Atualmente, 95% do Orçamento Federal está comprometido com gastos obrigatórios, dos quais 12% são relativos ao funcionalismo e 57%, à previdência. Como pode o Executivo cortar despesas, sem o auxílio do Legislativo, em especial, considerando que a taxa de crescimento das despesas obrigatórias é maior do que a taxa de crescimento do PIB? Se hoje há 5% do Orçamento livre, em 2018, quanto será? A atuação do Estado está engessada e o brasileiro não suporta mais aumento de tributo (36% do PIB, maior do que o de países pares ao Brasil). Consequentemente, não há para onde fugir. É imperioso ser feita, o quanto antes, uma reforma fiscal estrutural. Sem isso, tributos terão que ser aumentados e/ou metas fiscais ampliadas, o que levaria o Brasil a bancarrota.


Não há almoço grátis. A economia não é movida por desejos, mas por incentivos. Neste ponto, vale dizer que o contrato social brasileiro, que é a Constituição de 1988, já não atende mais as necessidades do Brasil de 2017 para garantir os aspiráveis crescimento e desenvolvimento brasileiro. Pode-se fazer remendos aqui ou acolá, mas os “Direitos e Garantias Fundamentais” (Título II) e, em especial, os “Diretos Coletivos e Sociais” (Capítulos I e II) precisam incorporar com realismo a “restrição orçamentária do Estado”. O Estado precisa ser crítico aos anseios das soberbas grupais e advogar pelos reais interesses da maioria de seus cidadãos, lembrando que o Brasil é um país em desenvolvimento, onde parte da população nem água e esgoto tem. Como deverão ser pagos os serviços essenciais para a população menos privilegiada, aquela desprovida de oportunidade? Afinal, o que a sociedade quer do Estado brasileiro?

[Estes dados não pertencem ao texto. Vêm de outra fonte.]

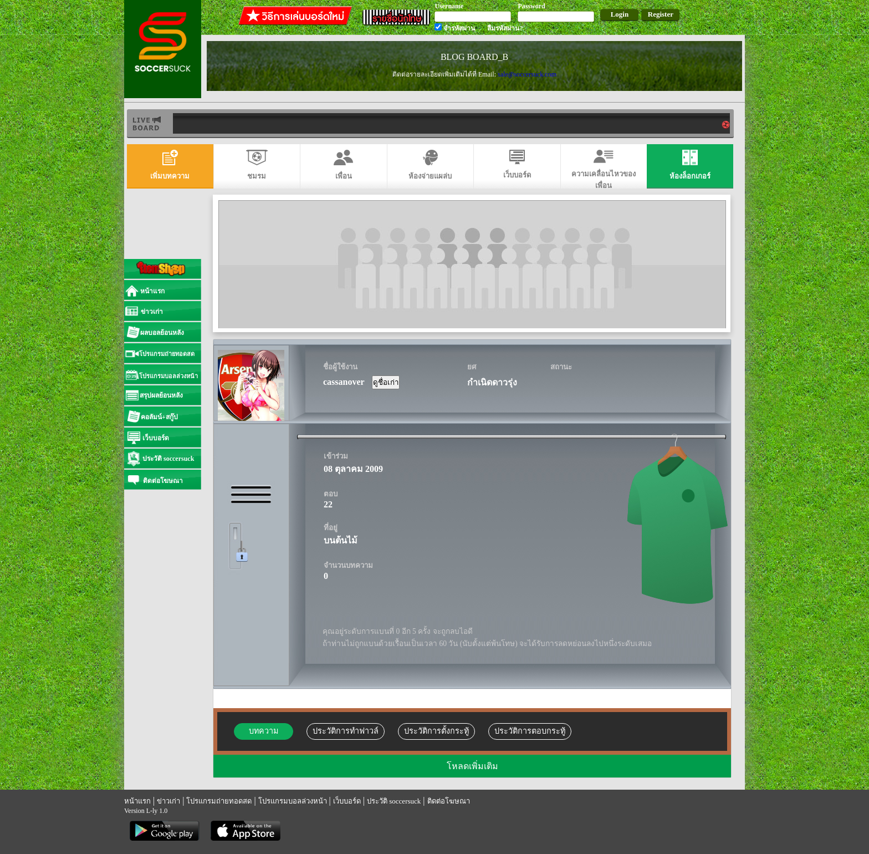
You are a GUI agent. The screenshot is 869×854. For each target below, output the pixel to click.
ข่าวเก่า (168, 801)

Como o Orçamento é único, conceder benesses a determinados grupos é deixar de conceder a outros. É preciso compreender que não se pode querer atender a todos. Escolher é um ato difícil, até porque sempre desagradará alguma soberba grupal, mas há que priorizar projetos, programas e políticas. Com a péssima situação fiscal e respeitando a restrição orçamentária, o Congresso precisa fazer opções complexas, que inclui colocar na mesa programas no campo social como o Bolsa Família, na área da ciência e tecnologia, no ramo da industria naval e outros tantos relativos aos empresários (via desonerações, subsídios diretos e implícitos). É o momento de priorizar.

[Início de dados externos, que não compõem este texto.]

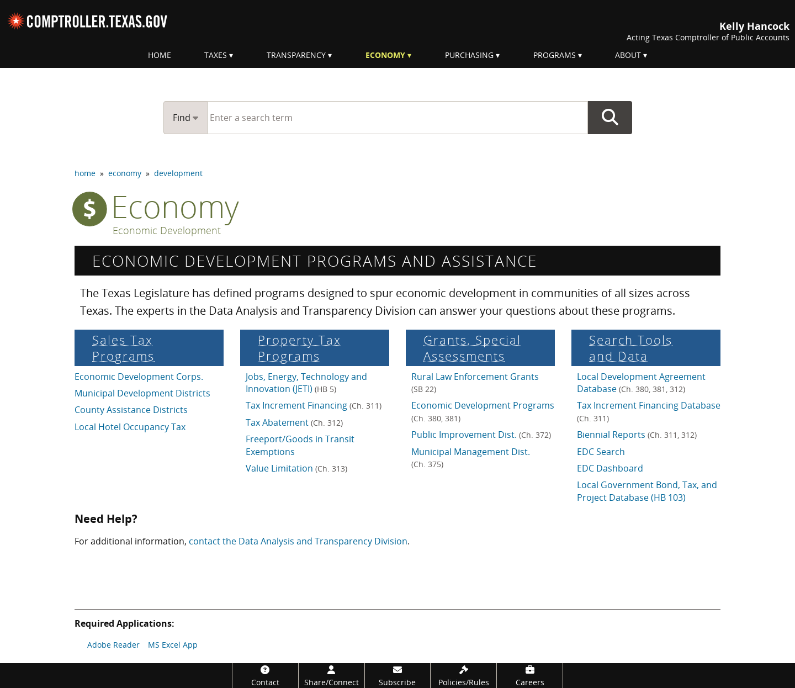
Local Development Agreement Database (641, 383)
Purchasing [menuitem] (469, 55)
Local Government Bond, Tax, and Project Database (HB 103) (647, 491)
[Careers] (530, 675)
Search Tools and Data (630, 348)
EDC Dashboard (610, 468)
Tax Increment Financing (313, 405)
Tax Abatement (294, 422)
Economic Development (167, 231)
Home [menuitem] (159, 55)
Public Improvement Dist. (481, 434)
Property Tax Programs (299, 348)
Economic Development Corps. (139, 377)
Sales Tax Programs (123, 348)
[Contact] (265, 675)
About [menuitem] (628, 55)
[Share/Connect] (331, 675)
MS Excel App (173, 644)
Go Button (610, 117)
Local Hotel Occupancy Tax (130, 427)
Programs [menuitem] (554, 55)
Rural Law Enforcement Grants (475, 382)
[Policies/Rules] (463, 675)
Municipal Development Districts (142, 393)
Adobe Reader (113, 644)
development (178, 173)
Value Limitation (296, 468)
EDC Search (601, 452)
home (85, 173)
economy (124, 173)
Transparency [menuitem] (296, 55)
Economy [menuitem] (385, 55)
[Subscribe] (398, 675)
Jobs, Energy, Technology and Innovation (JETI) (306, 383)
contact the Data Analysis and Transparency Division (298, 541)
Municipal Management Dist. (470, 457)
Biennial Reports (637, 434)
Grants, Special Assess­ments (472, 348)
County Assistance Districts (131, 410)
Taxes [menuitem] (215, 55)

Neste sentido, acerca da contenda atual sobre o crédito subsidiado do BNDES, vale fazer duas observações. Uma, que se refere à redefinição do papel deste Banco na economia, considerando o “S” existente no final de sua sigla. Nesta vertente, é questionável que frigoríficos tenham obtido 80% destes créditos do Banco. A segunda observação concerne à MP 777/2017, que modifica a taxa de juros de longo prazo de empréstimo do BNDES (de TJLP para a TLP). Não se trata de uma mera mudança de nome na taxa, mas de uma significativa alteração nos incentivos, ao nivelar a taxa de juros de empréstimo do BNDES à taxa Selic, que é o custo de oportunidade da economia em geral (pois remunera os títulos públicos) e do Banco, em particular. Se a MP for aprovada, uma importante distorção na política creditícia do país será eliminada. É, por isso, uma das reformas microeconômicos mais importantes a ser feita, em conjunto com a da previdência, uma vez que a reforma trabalhista e a do teto dos gastos públicos já foram aprovadas.

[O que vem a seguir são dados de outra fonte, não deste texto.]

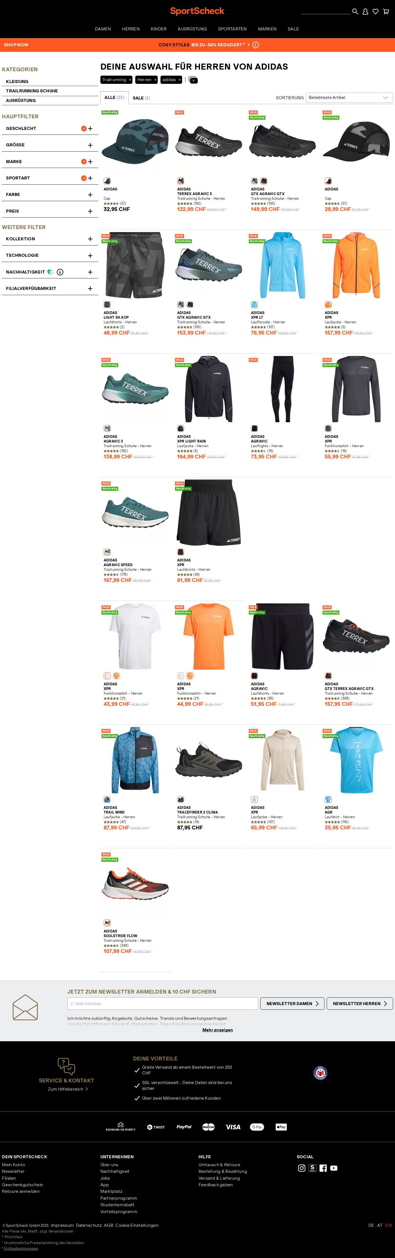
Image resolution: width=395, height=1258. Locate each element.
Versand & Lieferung (219, 1178)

É fato que vários grupos empresariais são contrários a nova TLP, ainda que esta seja menor do que a taxa que eles tomariam no sistema financeiro. Diante da crise fiscal e considerando o nível de compreensão destes com a realidade do país, ou eles rogam por aumento de imposto (fato que já se mostraram contrários) ou pela manutenção da crise (hipótese improvável) ou são demagogos (conjetura razoável) ou querem que o ajuste fiscal seja feito com outro grupo da sociedade (suposição mais provável). Conquanto seja um desejo compreensível – ainda que fruto de uma notória soberba grupal –, esta escolha deve ser feita democraticamente pelo Congresso e não na forma pouco transparente, via subsídio implícito. Por esta razão, a MP 777 precisa ser aprovada.


Para além da MP 777, há a reforma da previdência, que é a reforma microeconômica mais importante de todas. Primeiro, pelo peso que tem no orçamento público. Segundo, porque a população economicamente ativa (trabalhadores) está crescendo cada vez menos e o número de idosos, cada vez mais. Em 3 décadas, um trabalhador terá que contribuir para a aposentadoria de 2,5 aposentados. Caso não haja reforma, desta forma, investimentos públicos serão narrados apenas em livro de história, pois não haverá como executá-los, devido a falta de recursos. Por isso, vale repetir, é imperante que uma reforma fiscal estrutural bem desenhada (que inclui a da previdência, a da TJLP do BNDES, etc.) seja feita.


O problema brasileiro é monumental, cavalar, gigantesco; mas, para resolvê-lo, há primeiro que reconhecê-lo. É difícil identificar, pois, se a sociedade tem consciência do tamanho desse buraco e quais as consequências se nada for feito. Não se trata de política neoliberal ou de maldade de pessoas insensíveis. Trata-se de colocar os pés no chão e observar a realidade. Trata-se que entender, por exemplo, que não é o momento de cogitar em aumento de salário de funcionário público, mas de ser solidário aos 14 milhões de desempregados do setor privado, que não tem garantia de emprego e têm, em média, remunerações menores do que as do setor público. Trata-se de a classe política compreender que é o momento de se unir pelo país, pois não há tempo a perder. Trata-se de prestar atenção nas sábias palavras da Ministra Carmém Lúcia, Presidente do STF: “quero mudar o Brasil, não me mudar de país”.


O Brasil está atrasado na busca por soluções duradouras e parte da sociedade já está pagando caro por esta demora. Quanto mais tardar, contudo, maior será a dor. O sacrifício, porém, tem que ser de todos. Se os privilégios, altamente disseminados na economia, seguirem valendo e se os diversos grupos seguirem com o espírito de “me incluam fora dessa”, o país quebra de vez. A meia-entrada (feliz expressão de Marcos Lisboa), assim, precisa ser extinta. Que o Estado deixe a preguiça de lado e que as soberbas grupais deixem a avareza de lado. Em breve, a ira da população vai surgir, que terá inveja de países vizinhos, como Chile ou Colômbia. Chega de pecar. É o momento de refletir e agir.